[[ Data excerpts, beginning ]]

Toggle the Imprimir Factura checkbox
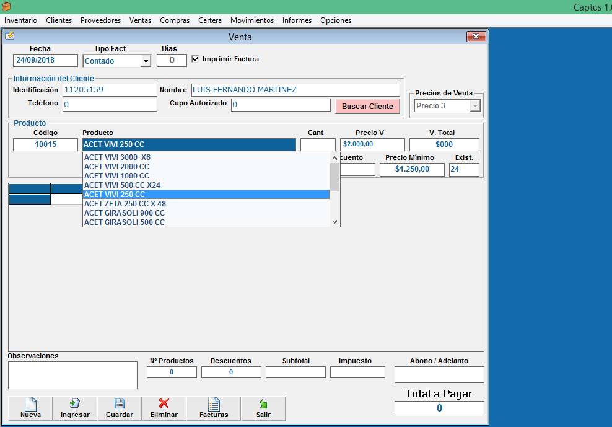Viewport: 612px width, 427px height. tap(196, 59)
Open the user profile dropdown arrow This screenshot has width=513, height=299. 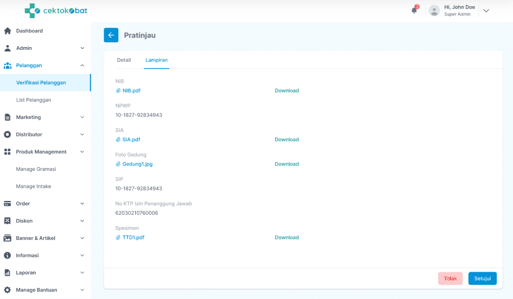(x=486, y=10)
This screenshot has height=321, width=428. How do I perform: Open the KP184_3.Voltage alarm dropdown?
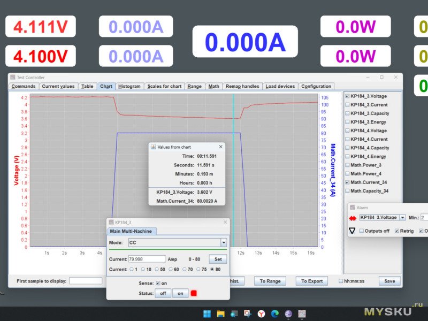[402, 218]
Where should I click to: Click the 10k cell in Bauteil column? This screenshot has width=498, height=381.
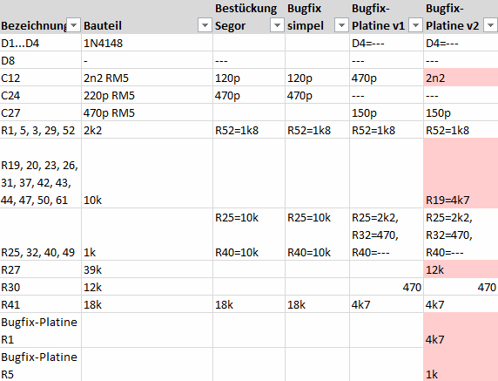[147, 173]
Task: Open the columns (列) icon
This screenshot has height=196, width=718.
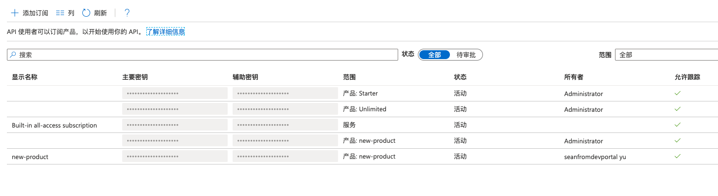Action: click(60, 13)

[[ Data excerpts, end ]]

Problem to work on: Please restate exactly the lines from the one containing "This screenshot has height=321, width=428." down to the end of the material, both ends kept, and do not include the pictures.

Exercise output:
This screenshot has height=321, width=428. How do I perform: Open the KP184_3.Voltage alarm dropdown?
[402, 218]
Where should I click to: Click the 10k cell in Bauteil column? This screenshot has width=498, height=381.
[147, 173]
Task: Open the columns (列) icon
This screenshot has height=196, width=718.
Action: click(60, 13)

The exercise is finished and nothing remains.